Claudia Schujman- Gustavo Guirado/Zahir Films

Perrin pone en primer plano la inseguridad en la casa como causa primera del hecho  que acaba de suceder en el afuera; y ahí es donde provoca magistralmente el desplazamiento disruptivo del punto de vista. Las causas del linchamiento de Moreira están presentes en ese espacio árido vaciado de humanidad. Esta dualidad de planos entre el adentro y el afuera queda evidente a partir del recurso de las voces en off de los «vecinos » y los ruidos de las sirenas de la policía en la escena (secundaria) del crimen. La escena principal sucede puertas adentro del umbral; en el espacio privado del grupo negativo que habla poco (y mucho a la vez) expresado en un rico juego de espejos.

Otro de los momentos cumbres es la (¿deliberada?) dificultad de comprender como espectadores los parlamentos en el inicio.  Da la sensación que hay imperfecciones técnicas en el registro del audio, aunque más adelante, cuando se plasma el conflicto (o los conflictos), los diálogos resultan sorpresivamente mejor audibles. Esto nos lleva a pensar/sentir que el director eligió en forma intencional dejarnos afuera de esta situación inicial confusa, vale decir, no pudiendo participar de aquello que sucede en la casa.

Umbral, cómplices sin complicidad 

Umbral nos obliga luego sí a participar y ser testigos oculares de cómo el grupo (4 personas anónimas, la dueña de casa y su perra ciega) exhibe un atravesamiento conjunto de violencia simbólica; germen causal de la violencia real que acabaría con la vida del joven. Umbral visibiliza, en ese grito silencioso de paranoicos que elucubran maniobras para zafar de la cárcel, el peso (real) de la violencia simbólica y ése es su mérito mayor. Como decíamos, el hecho maldito de inseguridad no ha sucedido afuera, en la vía pública, en las calles de Azcuénaga, sino puertas adentro de la casa y en la dinámica cruel de estas personas que se repelen.

→ **MATERIAL PROPORCIONADO**:
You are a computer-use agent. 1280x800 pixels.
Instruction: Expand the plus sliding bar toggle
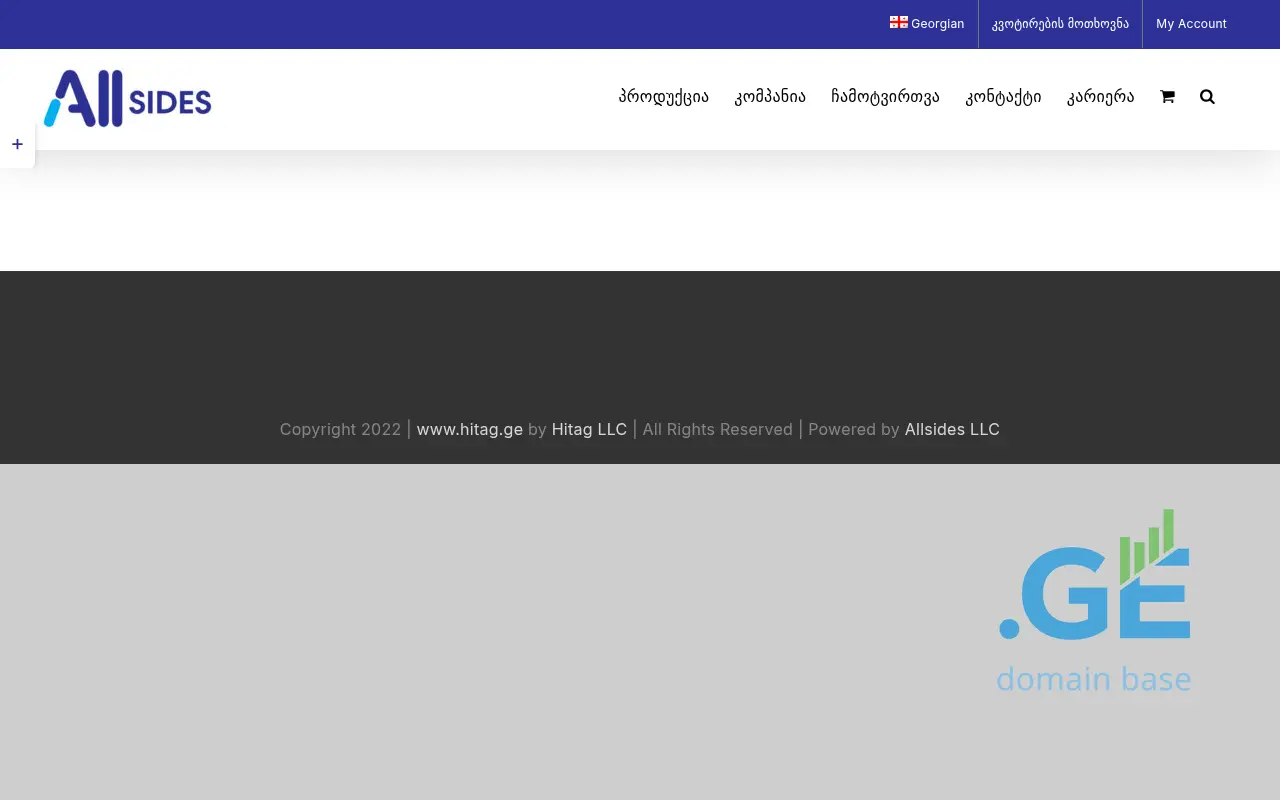(x=17, y=145)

→ **LISTA DE TAREAS**:
1 – Según el texto sobre Umbral, ¿quiénes forman el grupo que se ve dentro de la casa?
2 – Transcribe el texto sobre Umbral desde "Umbral nos obliga" hasta "que se repelen.".

→ **RESPUESTAS**:
1 – Cuatro personas anónimas, la dueña de casa y su perra ciega.

2 –
Umbral nos obliga luego sí a participar y ser testigos oculares de cómo el grupo (4 personas anónimas, la dueña de casa y su perra ciega) exhibe un atravesamiento conjunto de violencia simbólica; germen causal de la violencia real que acabaría con la vida del joven. Umbral visibiliza, en ese grito silencioso de paranoicos que elucubran maniobras para zafar de la cárcel, el peso (real) de la violencia simbólica y ése es su mérito mayor. Como decíamos, el hecho maldito de inseguridad no ha sucedido afuera, en la vía pública, en las calles de Azcuénaga, sino puertas adentro de la casa y en la dinámica cruel de estas personas que se repelen.